GOAL OF THE EXERCISE:
Only the lines holding "Shipping" are wanted. Copy every one from the records below.

DATA TO PROCESS:
↓
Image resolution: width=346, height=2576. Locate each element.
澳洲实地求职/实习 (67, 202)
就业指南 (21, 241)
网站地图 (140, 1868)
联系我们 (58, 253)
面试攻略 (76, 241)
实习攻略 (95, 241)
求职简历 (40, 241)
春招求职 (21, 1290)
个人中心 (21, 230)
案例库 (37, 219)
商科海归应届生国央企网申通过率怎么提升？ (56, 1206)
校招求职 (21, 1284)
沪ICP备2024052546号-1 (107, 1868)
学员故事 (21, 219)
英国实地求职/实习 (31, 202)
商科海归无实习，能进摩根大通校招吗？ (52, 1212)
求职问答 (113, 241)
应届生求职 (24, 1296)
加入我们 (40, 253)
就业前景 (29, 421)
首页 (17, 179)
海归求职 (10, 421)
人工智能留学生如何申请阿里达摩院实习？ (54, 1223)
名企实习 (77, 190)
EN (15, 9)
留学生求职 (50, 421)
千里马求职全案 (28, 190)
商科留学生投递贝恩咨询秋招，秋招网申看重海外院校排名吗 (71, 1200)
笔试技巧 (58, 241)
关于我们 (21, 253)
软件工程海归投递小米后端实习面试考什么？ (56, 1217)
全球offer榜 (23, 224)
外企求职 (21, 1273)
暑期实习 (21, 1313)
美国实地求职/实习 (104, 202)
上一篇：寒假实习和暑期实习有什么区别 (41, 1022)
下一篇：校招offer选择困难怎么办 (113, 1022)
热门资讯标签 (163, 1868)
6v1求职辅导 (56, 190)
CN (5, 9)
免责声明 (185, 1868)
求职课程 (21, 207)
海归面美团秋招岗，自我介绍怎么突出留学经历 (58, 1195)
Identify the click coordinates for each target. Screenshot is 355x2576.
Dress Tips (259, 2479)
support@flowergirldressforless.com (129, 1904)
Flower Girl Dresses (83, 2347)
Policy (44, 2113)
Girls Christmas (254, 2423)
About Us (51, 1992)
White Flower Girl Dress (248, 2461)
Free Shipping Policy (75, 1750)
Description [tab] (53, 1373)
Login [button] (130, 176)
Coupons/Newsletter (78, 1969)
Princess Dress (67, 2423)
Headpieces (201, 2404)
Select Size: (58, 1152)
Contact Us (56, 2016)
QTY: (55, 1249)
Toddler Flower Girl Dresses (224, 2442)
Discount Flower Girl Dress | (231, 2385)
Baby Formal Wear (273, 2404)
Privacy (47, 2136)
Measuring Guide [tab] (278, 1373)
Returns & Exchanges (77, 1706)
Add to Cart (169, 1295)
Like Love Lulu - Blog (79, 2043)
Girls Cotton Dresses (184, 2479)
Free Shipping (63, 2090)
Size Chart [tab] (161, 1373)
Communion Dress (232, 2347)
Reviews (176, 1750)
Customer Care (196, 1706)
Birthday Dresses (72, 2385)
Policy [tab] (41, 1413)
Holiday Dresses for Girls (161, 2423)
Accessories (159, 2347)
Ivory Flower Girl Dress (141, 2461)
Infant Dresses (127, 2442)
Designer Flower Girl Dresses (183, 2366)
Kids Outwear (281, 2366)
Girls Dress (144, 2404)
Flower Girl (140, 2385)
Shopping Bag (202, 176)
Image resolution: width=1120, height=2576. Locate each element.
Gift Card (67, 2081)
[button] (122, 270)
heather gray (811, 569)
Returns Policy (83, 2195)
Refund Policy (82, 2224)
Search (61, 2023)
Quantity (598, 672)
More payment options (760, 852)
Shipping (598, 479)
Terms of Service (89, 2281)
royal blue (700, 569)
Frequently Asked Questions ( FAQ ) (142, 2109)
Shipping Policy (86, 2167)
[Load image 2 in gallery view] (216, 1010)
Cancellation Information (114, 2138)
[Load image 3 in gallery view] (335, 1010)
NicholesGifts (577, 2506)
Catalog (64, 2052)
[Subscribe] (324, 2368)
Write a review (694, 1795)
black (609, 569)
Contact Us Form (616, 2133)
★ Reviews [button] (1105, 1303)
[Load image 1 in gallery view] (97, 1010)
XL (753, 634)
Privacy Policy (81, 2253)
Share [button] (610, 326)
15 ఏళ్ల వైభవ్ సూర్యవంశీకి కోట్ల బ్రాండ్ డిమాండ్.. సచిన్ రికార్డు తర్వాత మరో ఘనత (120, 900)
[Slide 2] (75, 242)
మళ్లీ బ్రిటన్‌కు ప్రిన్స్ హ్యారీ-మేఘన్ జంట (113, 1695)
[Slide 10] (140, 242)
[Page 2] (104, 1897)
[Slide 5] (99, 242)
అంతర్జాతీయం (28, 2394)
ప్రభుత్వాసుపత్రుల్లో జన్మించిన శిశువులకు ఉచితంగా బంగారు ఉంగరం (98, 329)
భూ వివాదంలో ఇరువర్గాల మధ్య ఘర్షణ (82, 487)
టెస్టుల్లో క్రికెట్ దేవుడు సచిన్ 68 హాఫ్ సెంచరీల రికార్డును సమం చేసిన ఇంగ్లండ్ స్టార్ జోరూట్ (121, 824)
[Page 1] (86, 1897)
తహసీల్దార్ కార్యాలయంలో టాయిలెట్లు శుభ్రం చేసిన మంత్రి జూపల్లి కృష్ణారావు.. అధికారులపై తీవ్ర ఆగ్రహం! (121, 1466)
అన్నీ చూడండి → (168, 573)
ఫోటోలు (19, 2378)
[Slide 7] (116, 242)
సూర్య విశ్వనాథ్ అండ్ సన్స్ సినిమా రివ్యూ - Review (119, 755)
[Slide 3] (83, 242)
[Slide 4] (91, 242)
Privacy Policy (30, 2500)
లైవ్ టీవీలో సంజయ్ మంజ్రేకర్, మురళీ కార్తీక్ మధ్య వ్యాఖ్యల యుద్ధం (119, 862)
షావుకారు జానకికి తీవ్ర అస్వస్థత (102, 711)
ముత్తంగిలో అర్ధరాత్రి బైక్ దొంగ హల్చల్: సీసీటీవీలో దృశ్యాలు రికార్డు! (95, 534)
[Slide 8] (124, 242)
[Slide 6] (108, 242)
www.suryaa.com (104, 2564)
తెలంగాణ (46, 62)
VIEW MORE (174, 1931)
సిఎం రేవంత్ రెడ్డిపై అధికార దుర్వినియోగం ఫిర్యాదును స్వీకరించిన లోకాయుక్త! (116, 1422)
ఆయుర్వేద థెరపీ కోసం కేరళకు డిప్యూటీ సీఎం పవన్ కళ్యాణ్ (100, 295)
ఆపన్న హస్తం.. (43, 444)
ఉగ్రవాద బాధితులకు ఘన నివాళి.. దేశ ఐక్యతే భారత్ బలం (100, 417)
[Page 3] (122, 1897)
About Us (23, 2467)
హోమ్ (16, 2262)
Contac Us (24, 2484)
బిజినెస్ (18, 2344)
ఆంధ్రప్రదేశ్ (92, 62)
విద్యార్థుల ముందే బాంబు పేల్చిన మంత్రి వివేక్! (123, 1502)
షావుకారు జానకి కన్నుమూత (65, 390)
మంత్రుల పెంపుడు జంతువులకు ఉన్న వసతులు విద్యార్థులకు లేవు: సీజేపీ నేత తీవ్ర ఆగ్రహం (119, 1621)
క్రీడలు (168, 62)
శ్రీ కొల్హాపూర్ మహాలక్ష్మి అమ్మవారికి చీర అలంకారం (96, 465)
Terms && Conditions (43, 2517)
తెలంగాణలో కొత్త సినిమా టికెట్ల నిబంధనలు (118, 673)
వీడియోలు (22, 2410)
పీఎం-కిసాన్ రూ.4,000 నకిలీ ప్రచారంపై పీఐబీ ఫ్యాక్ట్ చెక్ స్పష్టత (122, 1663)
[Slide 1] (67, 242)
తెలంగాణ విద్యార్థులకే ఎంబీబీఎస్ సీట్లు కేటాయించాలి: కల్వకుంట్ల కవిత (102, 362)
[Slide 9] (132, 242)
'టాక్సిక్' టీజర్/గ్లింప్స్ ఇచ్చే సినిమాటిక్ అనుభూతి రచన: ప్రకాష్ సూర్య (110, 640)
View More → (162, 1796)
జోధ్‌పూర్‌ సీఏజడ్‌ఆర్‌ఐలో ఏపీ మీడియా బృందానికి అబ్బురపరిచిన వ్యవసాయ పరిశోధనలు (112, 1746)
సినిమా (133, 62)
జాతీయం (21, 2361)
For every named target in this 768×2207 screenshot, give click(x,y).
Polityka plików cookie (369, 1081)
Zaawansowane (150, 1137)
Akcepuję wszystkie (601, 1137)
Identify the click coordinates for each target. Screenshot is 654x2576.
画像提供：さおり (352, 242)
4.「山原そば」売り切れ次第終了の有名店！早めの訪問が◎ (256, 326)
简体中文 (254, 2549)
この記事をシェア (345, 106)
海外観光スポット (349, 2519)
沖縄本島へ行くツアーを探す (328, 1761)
↑
RESPONSE AREA:
Free Shipping Policy (75, 1750)
Free Shipping (63, 2090)
Shipping (598, 479)
Shipping Policy (86, 2167)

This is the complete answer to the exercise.